DATA TO EXAMINE section start

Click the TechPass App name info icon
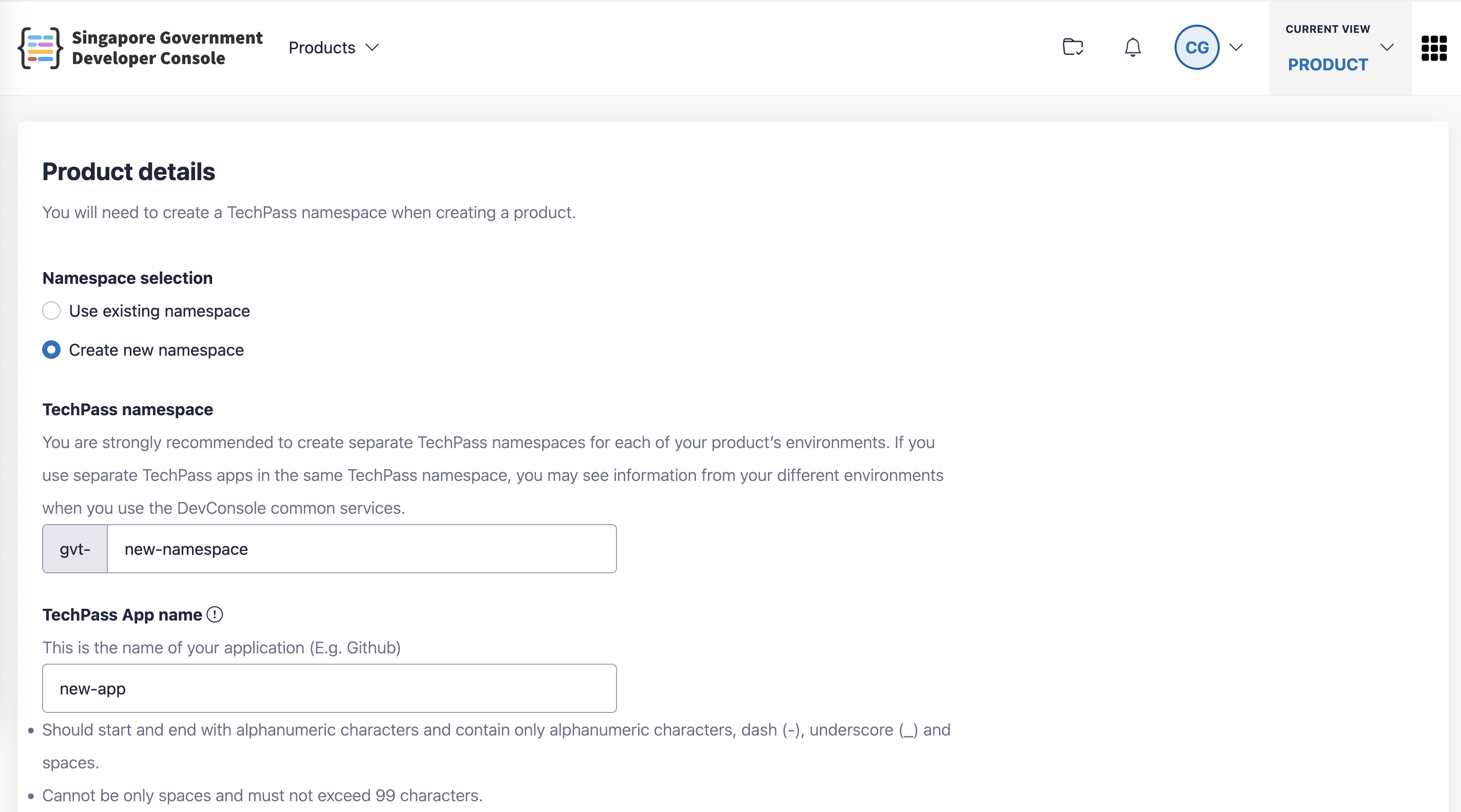 215,614
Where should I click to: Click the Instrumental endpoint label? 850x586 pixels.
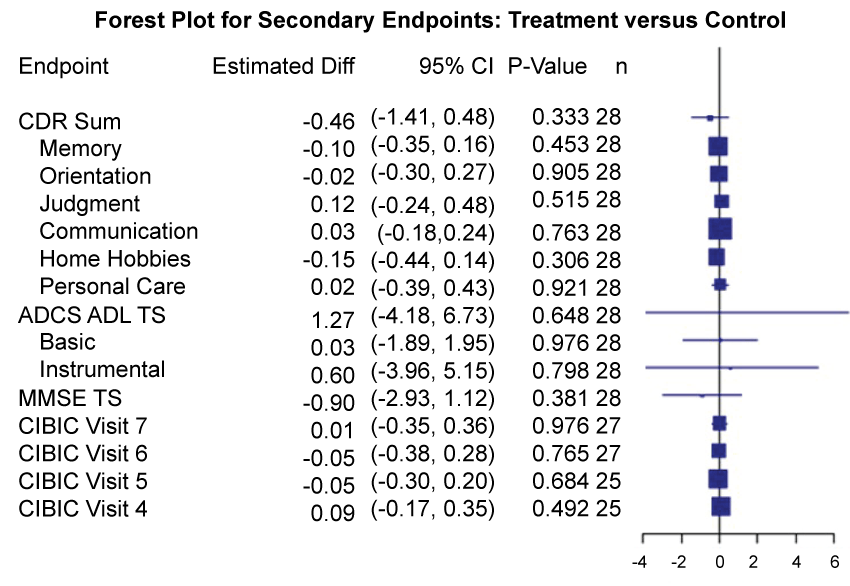[102, 370]
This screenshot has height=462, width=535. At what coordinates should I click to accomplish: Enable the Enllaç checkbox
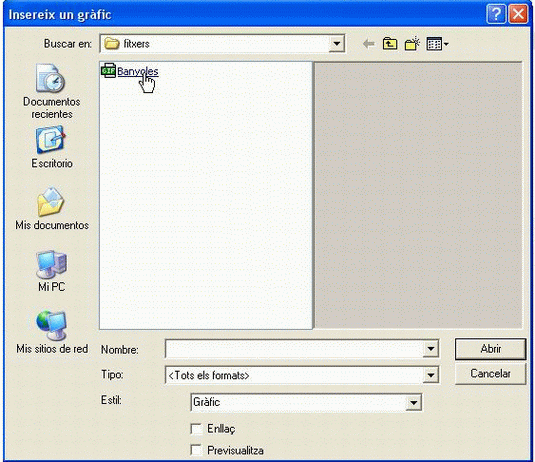point(196,429)
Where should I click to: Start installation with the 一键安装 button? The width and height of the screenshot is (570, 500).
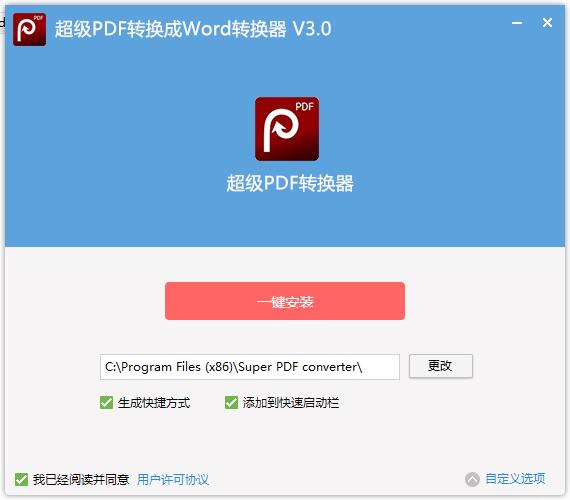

DATA TO EXAMINE section end

● **WORK TO COMPLETE**: Write out only the lines from the line containing "This screenshot has" through the end of the material above, both end lines included. Pictures are not written out.

● **YOUR RESPONSE**:
This screenshot has height=462, width=535. At what coordinates should I click to accomplish: Enable the Enllaç checkbox
point(196,429)
Where should I click to: Start installation with the 一键安装 button? The width and height of the screenshot is (570, 500).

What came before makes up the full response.